An exact copy of every record is needed, with all pictures omitted.
════
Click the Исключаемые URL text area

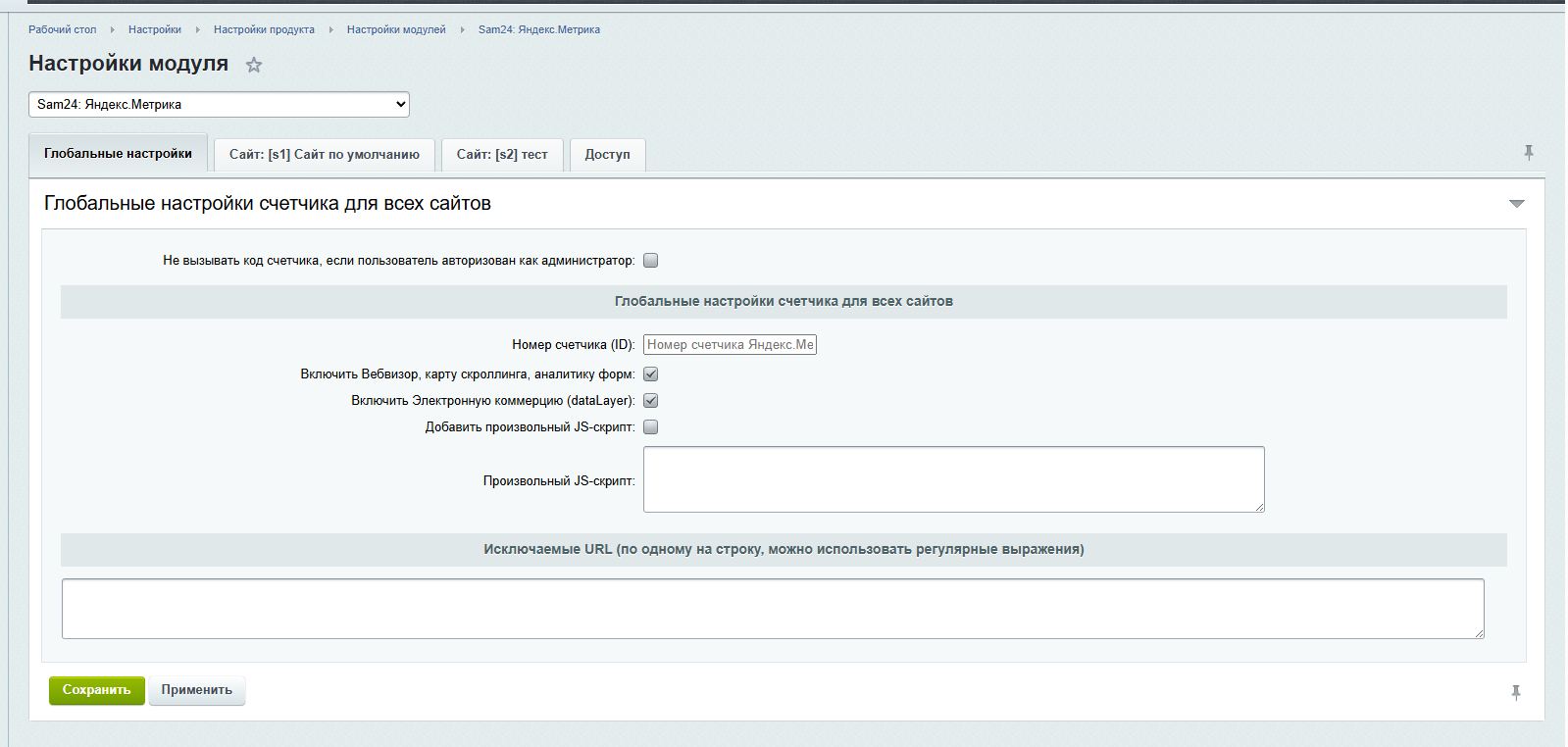[773, 609]
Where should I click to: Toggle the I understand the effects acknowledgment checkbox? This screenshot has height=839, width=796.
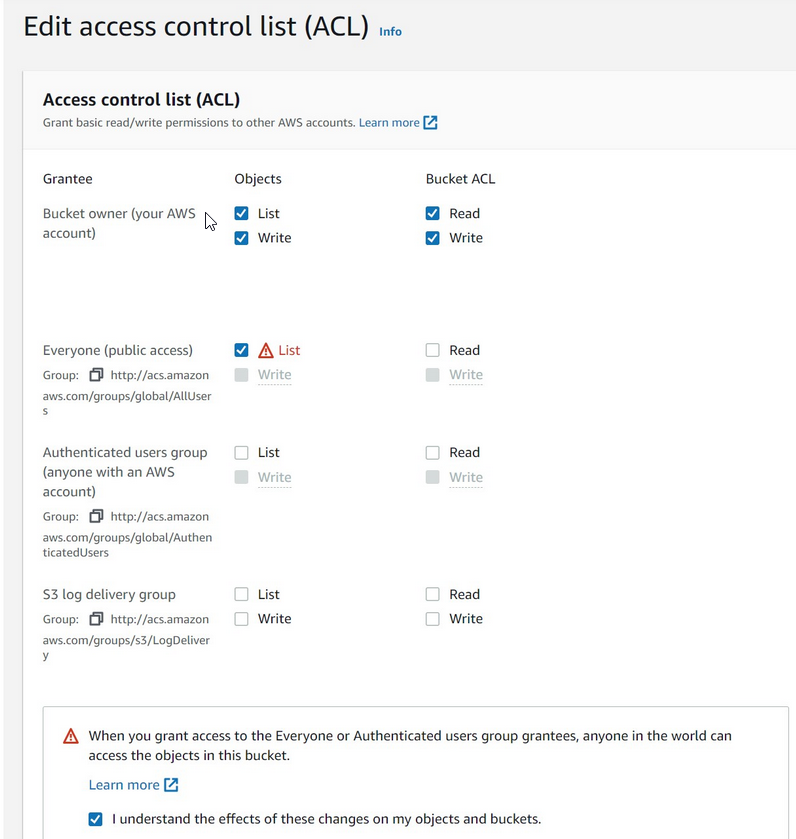[x=96, y=819]
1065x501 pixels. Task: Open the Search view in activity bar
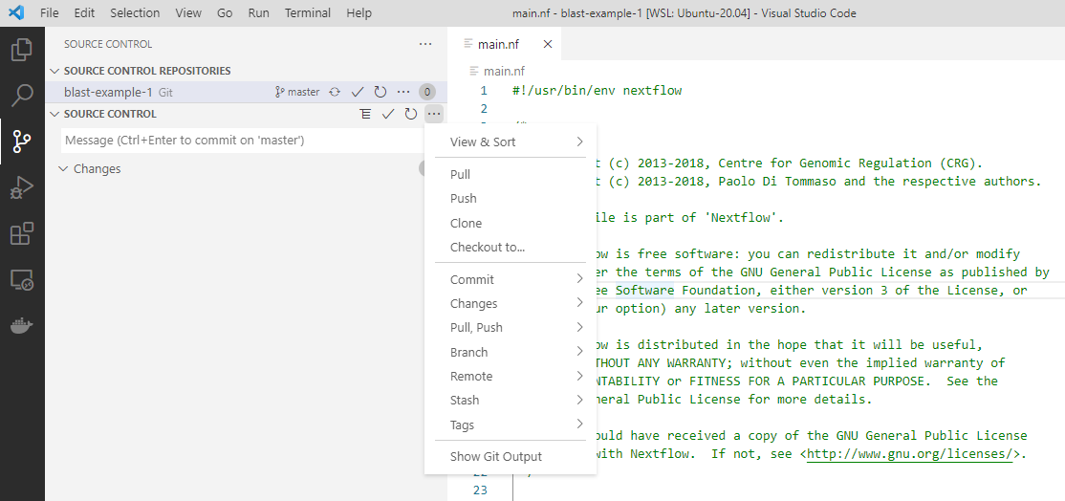pyautogui.click(x=21, y=95)
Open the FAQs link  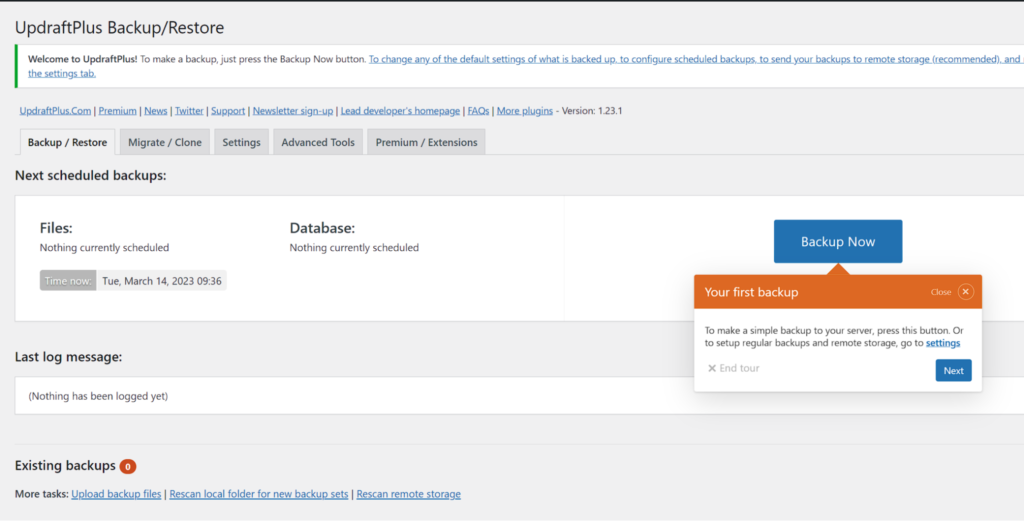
════
▶ **Response area**:
Click the Исключаемые URL text area

[773, 609]
Where should I click to: Toggle the I understand the effects acknowledgment checkbox? This screenshot has height=839, width=796.
[x=96, y=819]
1065x501 pixels. Task: Open the Search view in activity bar
pyautogui.click(x=21, y=95)
Open the FAQs link  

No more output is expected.